CONSIGNA - Sigue escribiendo el texto sobre Jesús y la transfiguración a partir de su última oración.

FRAGMENTO SELECCIONADO -
....
Sin embargo, está claro desde el principio que algunos aspectos de las palabras y de las decisiones de este predicador de Galilea parecen problemáticos a los ojos de los jefes religiosos de Israel: las curaciones en sábado, la actitud libre y no legalista, la frecuentación de publicanos y pecadores, algunos de los cuales se convierten en sus discípulos y apóstoles. Junto con el éxito empiezan a surgir sospechas que pronto se convierten en conflicto.
Jesús es y encarna un Dios compasivo y misericordioso, que no juzga sino que acoge, que antepone el amor al prójimo a cualquier otra ley. Pero los dirigentes religiosos de Israel leen en estos rasgos que Jesús manifiesta la negación de su vínculo con Dios: si pones la misericordia antes del sábado no vienes de Dios; si acoges a los pecadores y compartes la mesa con ellos, no vienes de Dios.
¿Cómo podemos demostrar que Dios es amor, sólo amor, nada más que amor, si la manifestación de este rostro de Dios se señala como contraria a la voluntad de Dios? Éste es el drama que Jesús comienza a vivir. Jesús se interroga, busca una salida al impasse y poco a poco se da cuenta de que hay un camino… pero es terrible. Si el amor no es acogido y creído, sólo puede ser testimoniado, mostrando hasta dónde está dispuesto a llegar: hasta la donación total de sí. Jesús comienza a vislumbrar la perspectiva de la cruz en el horizonte. Pero la cruz, como dirá Pablo, es «tropiezo para los judíos y locura para los gentiles» (1 Co 1,23). Y así es para Jesús. ¿Cómo puede morir Dios? ¿Cómo pudo el Mesías, el Hijo de Dios, terminar en la cruz? ¿Cómo puede la cruz, instrumento de muerte, transformarse (transfigurarse) en signo indeleble del amor de Dios? ¡Es precisamente de esta transformación, de este “cambio de apariencia” de lo que habla el episodio de la transfiguración!
....
DATOS DISPONIBLES -
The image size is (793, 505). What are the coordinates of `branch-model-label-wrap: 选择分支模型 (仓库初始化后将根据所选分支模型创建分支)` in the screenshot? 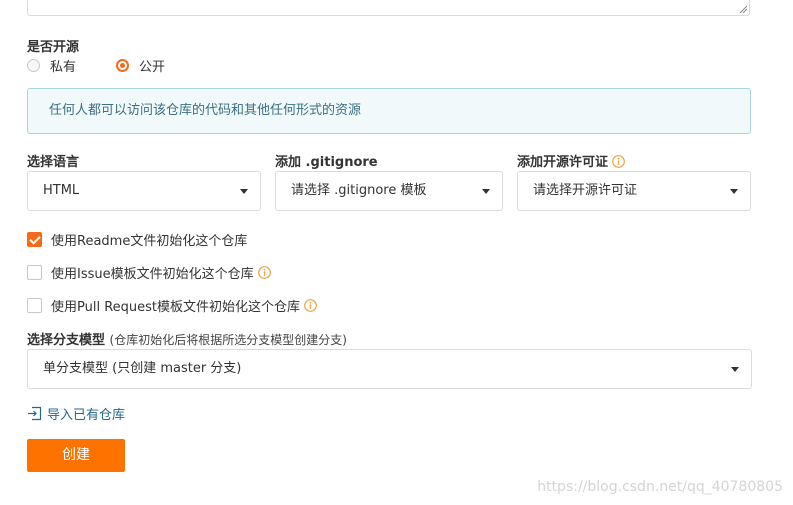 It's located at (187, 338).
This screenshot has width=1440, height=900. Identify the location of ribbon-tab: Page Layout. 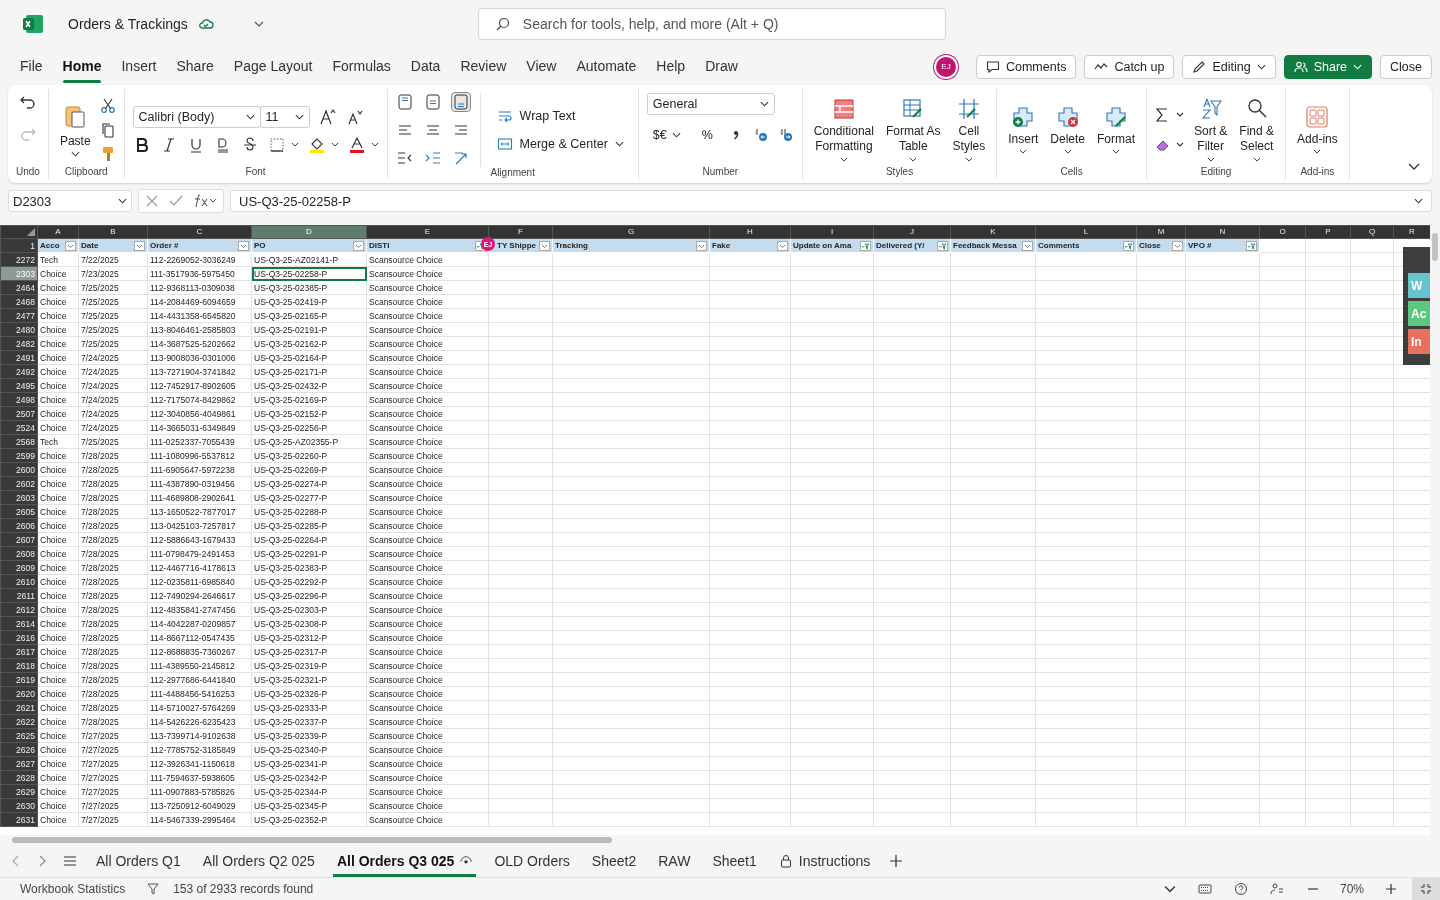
....
RESULTADO -
Sin embargo, antes de subir a la montaña, Jesús experimenta un momento de profunda crisis. Los tres evangelios sinópticos nos cuentan que, unos días antes de la Transfiguración, Jesús se retira a solas con sus discípulos y les pregunta: «¿Quién dice la gente que soy yo?» (Lc 9,18). Una pregunta llena de dudas e incertidumbre. Marcos y Mateo nos dan una preciosa indicación geográfica del lugar donde ocurre este episodio: Cesarea de Filipo. Cesarea era una ciudad pagana en el extremo norte de Israel, lo que significa que para ir allí Jesús tuvo que tomar la dirección exactamente opuesta a Jerusalén, donde daría su vida, que en cambio está al sur de Galilea: ¡ante la perspectiva de la muerte, Jesús huye! El relato continúa con Pedro reconociendo en Jesús al «Cristo de Dios» (Lc 9,20) y con Jesús revelando por primera vez a sus discípulos lo indecible que lo atormenta: «El Hijo del hombre debe padecer mucho, ser rechazado por los ancianos, los sumos sacerdotes y los escribas, ser asesinado y resucitar al tercer día» (Lc 9,22): el rostro del Dios de amor tendrá que pasar por la cruz para manifestarse.
Será algunos días después, en el Monte de la Transfiguración, cuando finalmente y definitivamente el rostro de Jesús “cambiará de apariencia” ante la perspectiva de la muerte. Los detalles de la historia describen cómo se produce esta conciencia. Ante todo a través de la oración, en la relación de Jesús con su Padre, en el diálogo con él. En segundo lugar, en comparación con las Escrituras de Israel, que las figuras de Moisés y Elías representan claramente. Comparándose con las Escrituras, Jesús comprende lo que, como resucitado, explicará a los dos discípulos en el camino de Emaús: “¿No era necesario que el Cristo padeciera estas cosas y entrara en su gloria?” (Lucas 24:26). En el monte, Jesús, con una claridad expresada por el color blanco que domina la escena, acoge finalmente ese fin paradójico como cumplimiento de su ser Cristo, como manifestación definitiva de la gloria del Dios de amor, y la voz desde la nube, la misma que había tranquilizado a Jesús después del Bautismo, confirma lo impensable: ese hombre que va a morir es el Hijo amado.
Unas líneas más adelante, Lucas escribe que Jesús “tomó
la firme decisión de partir hacia Jerusalén” (Lc 9, 51). La elección está
hecha, el camino está marcado. Durante el resto de la historia, Dios del Amor
tomará la forma de un cuerpo desgarrado; una imagen a la que quizá los
creyentes de hoy nos hemos acostumbrado demasiado, pero por la que en esta
Cuaresma podemos intentar dejarnos provocar de nuevo.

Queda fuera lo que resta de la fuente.